Quantitative structure–property relationships (QSPRs) on the basis of constitutional, topological, geometrical, and electrostatic descriptors are developed for 2454 13Cα NMR chemical shifts of 21 structure-known, high-quality monomeric proteins. In this procedure, heuristic approach is employed to perform variable-selection for obtaining few independent and significant descriptors. Coupled with various machine learning methods, including MLR, PLS, LSSVM, RF, and GP, these selected variables are then used to create both linear and nonlinear statistical models with the experimentally determined 13Cα NMR chemical shifts of proteins. In addition, the secondary structural effect and environmental influence on protein chemical shifts are also investigated in detail through structural survey and quantum-mechanical calculations. We demonstrate that (i) relationship between 13Cα NMR chemical shifts and local structural features is, to some extent, nonlinear, and (ii) the 13Cα chemical shift values are not only determined by corresponding side-chain conformations, but also affected from the arrangement and configuration of spatially vicinal residues.

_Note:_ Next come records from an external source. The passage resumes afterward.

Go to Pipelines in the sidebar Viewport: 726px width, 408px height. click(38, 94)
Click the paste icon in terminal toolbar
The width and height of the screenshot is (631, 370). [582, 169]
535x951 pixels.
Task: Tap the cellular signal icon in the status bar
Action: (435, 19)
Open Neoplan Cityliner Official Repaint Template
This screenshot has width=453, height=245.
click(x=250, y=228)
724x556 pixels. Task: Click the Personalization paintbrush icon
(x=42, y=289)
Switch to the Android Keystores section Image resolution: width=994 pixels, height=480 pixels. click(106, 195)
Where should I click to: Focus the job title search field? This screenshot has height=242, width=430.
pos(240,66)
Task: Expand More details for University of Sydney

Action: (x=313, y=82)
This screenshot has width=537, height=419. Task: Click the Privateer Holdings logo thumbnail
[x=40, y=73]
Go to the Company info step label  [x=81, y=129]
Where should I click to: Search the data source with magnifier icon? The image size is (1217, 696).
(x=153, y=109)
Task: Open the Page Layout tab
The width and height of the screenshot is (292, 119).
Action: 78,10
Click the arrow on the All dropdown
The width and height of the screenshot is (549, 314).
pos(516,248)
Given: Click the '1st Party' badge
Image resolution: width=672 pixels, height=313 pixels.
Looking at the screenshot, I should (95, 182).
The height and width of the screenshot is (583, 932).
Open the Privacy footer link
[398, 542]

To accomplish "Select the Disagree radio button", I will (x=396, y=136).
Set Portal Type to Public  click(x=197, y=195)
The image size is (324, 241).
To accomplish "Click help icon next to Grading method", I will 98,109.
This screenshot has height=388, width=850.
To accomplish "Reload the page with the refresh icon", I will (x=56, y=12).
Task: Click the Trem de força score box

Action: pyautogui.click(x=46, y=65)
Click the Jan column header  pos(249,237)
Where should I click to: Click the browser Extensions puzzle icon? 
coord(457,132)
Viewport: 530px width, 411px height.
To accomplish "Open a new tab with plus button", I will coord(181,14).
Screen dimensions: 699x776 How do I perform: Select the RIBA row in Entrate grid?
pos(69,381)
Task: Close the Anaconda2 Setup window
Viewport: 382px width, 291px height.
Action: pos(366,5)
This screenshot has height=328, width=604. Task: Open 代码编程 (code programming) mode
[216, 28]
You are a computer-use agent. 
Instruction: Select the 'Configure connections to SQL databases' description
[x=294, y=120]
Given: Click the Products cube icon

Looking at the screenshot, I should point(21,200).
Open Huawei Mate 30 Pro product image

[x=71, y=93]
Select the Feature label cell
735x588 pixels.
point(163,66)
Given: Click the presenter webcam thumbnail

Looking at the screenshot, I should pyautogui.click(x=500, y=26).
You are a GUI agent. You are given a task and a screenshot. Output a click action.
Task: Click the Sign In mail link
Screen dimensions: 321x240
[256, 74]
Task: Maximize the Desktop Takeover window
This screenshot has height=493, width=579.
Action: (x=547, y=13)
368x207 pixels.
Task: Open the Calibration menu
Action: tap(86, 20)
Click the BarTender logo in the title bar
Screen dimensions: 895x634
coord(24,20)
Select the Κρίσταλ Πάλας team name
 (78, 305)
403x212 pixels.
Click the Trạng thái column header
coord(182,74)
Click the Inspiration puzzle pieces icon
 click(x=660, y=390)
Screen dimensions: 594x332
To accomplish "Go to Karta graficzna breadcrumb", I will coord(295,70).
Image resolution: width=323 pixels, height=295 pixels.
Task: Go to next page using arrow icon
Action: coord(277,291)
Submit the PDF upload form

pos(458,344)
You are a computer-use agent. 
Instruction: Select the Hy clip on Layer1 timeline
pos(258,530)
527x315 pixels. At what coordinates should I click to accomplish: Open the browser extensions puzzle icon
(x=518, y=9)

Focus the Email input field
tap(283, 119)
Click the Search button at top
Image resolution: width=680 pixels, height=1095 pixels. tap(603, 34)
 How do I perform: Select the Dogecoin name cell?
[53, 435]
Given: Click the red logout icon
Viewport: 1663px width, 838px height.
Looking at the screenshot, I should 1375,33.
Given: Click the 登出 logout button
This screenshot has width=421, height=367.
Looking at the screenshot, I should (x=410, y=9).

► We use five methods to develop accurate statistical models for 13Cα NMR chemical shifts of proteins. ► We examine the secondary structural and local environmental influence on chemical shifts. ► We investigate the cause of the deviation between real and ideal chemical shift for amino acids. ► The nonlinear methods are generally better than the linear methods, especially the RF method. ► An amino acid in different local environment in protein have different chemical shift.